Transportation: Pass a transformative transportation reauthorization that (1) improves job opportunities for underrepresented communities in the transportation sector; (2) ensures community involvement and public participation in transportation planning and decision making; (3) protects against cuts to public transportation funding and service; (4) promotes safety for pedestrians and bicyclists; (5) ensures that streets and public rights-of-way are safe and accessible for everyone, including people with disabilities; and (6) targets transportation dollars toward communities most in need of investment.

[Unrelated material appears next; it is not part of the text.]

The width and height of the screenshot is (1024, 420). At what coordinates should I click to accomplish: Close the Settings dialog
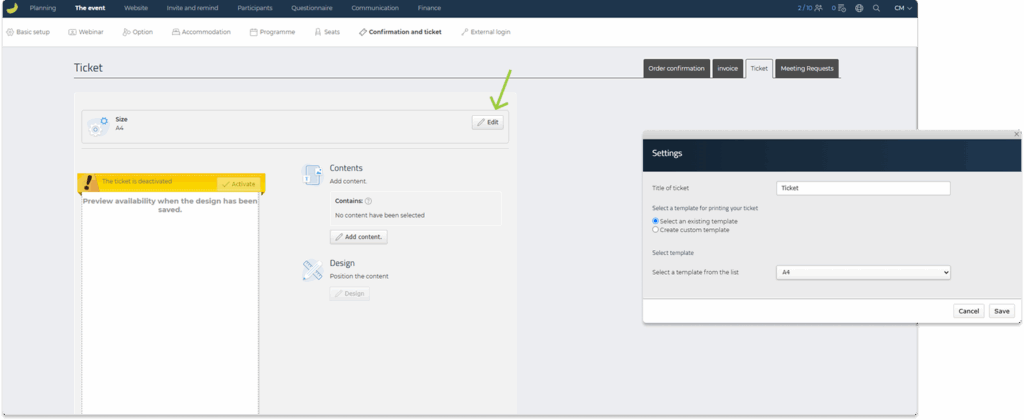[x=1016, y=134]
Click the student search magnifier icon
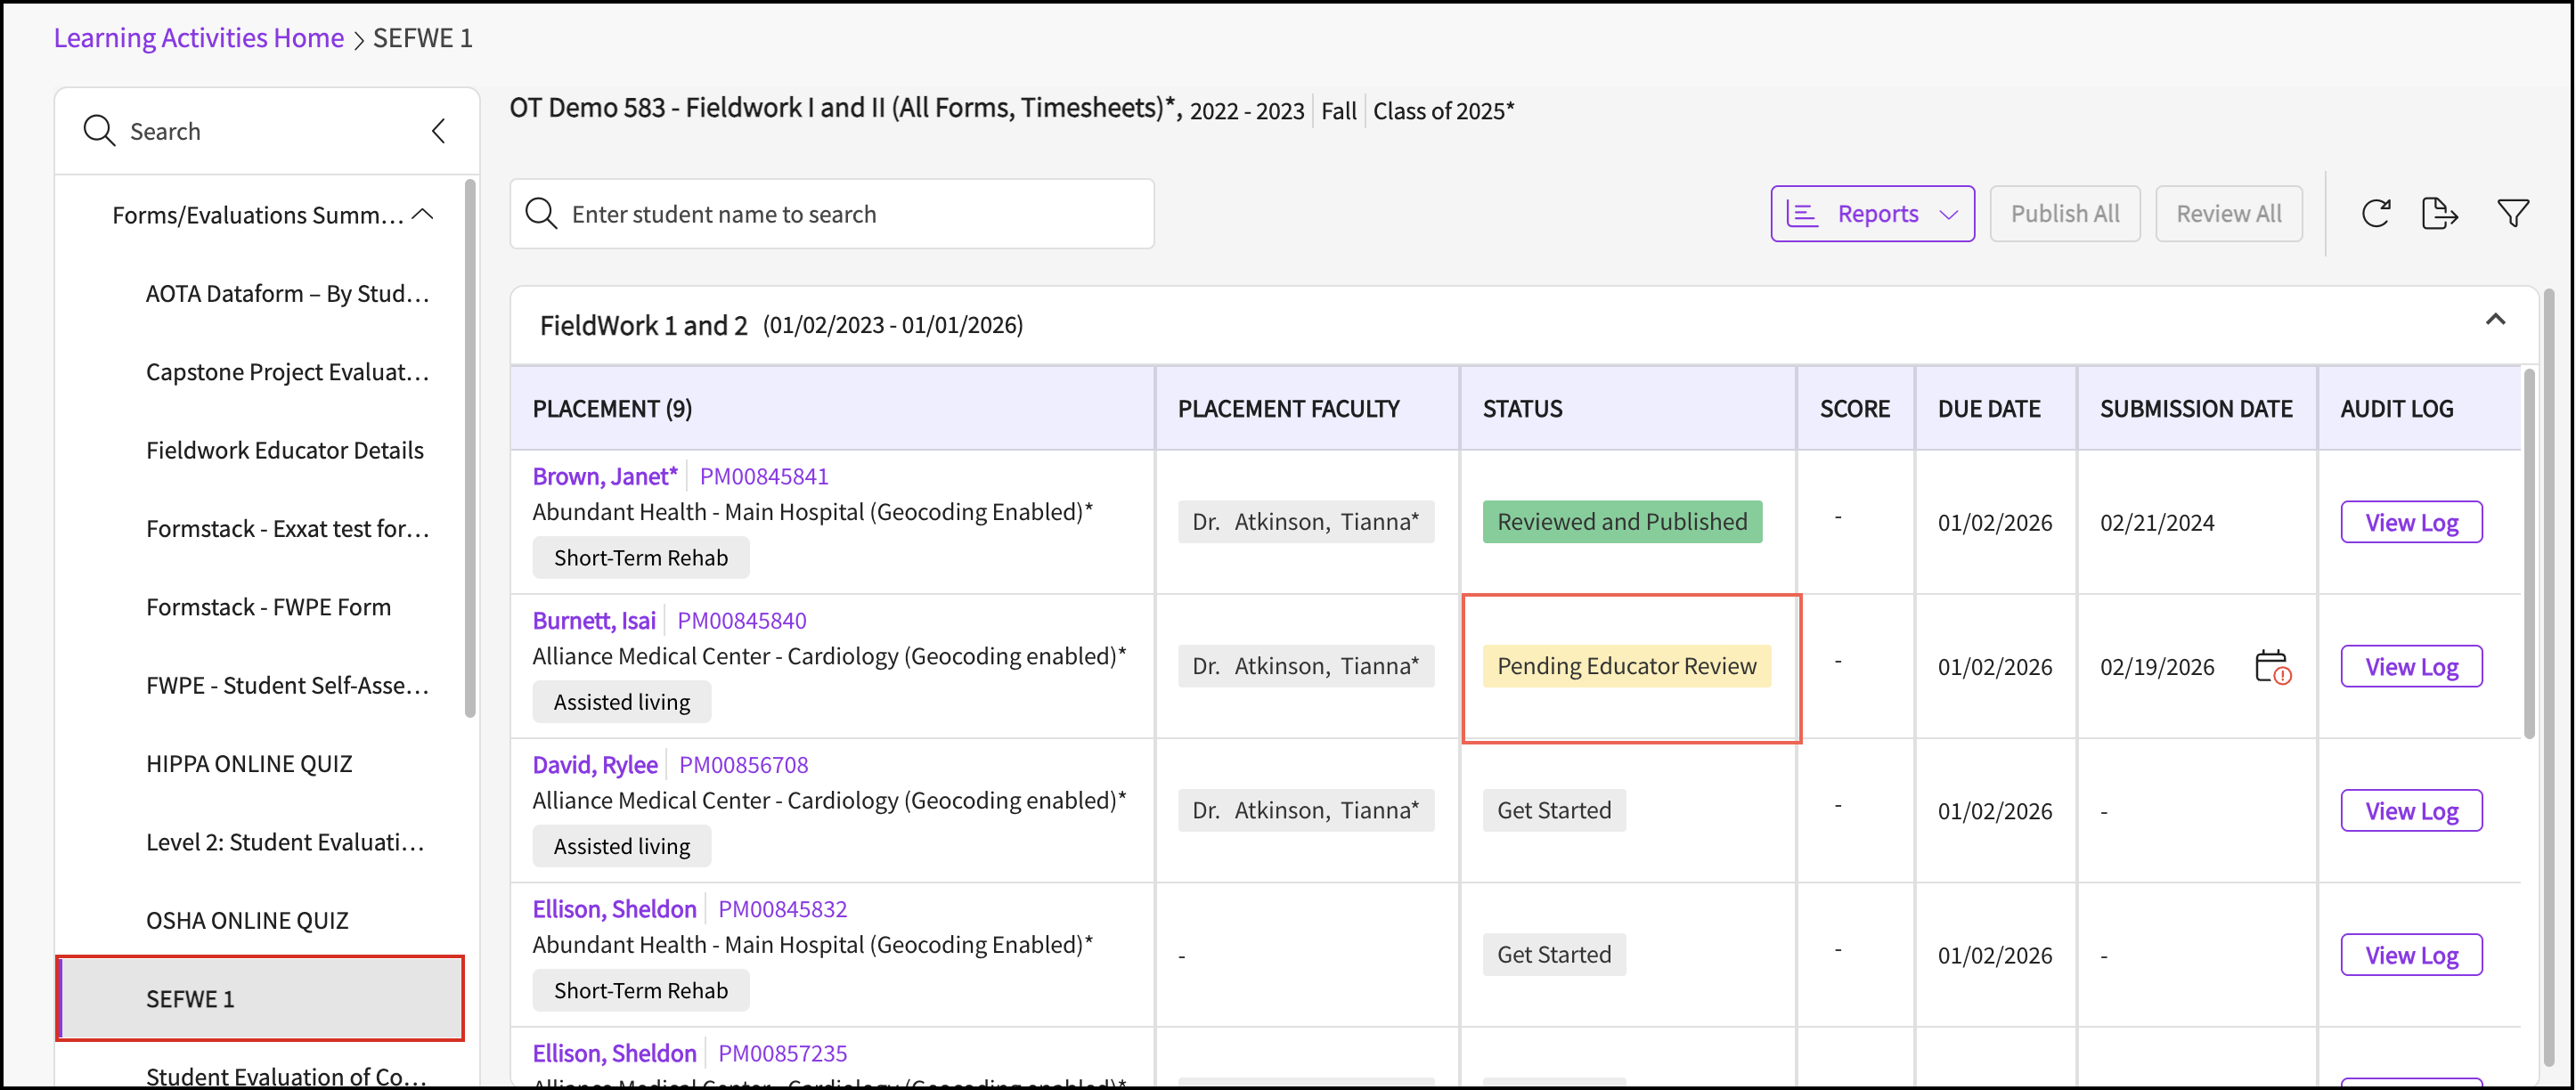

U.S. Commission on Civil Rights: Pass reauthorizing legislation that transforms the U.S. Commission on Civil Rights into a truly independent and effective agency, includes increased funding for the agency, and restores and expands its historic mission of protecting and promoting civil and human rights.
- Pass legislation to restore the protections of the Voting Rights Act struck down by the Supreme Court’s Shelby County ruling.
- Pass the Voter Registration Modernization Act, which is an important first step toward streamlining and modernizing our country's antiquated and overburdened voter registration system.
Pass The Democracy Restoration Act, which would restore voting rights in federal elections to the nearly four million Americans who have lost their voting rights following a criminal conviction, and who have been released from prison and are living in the community.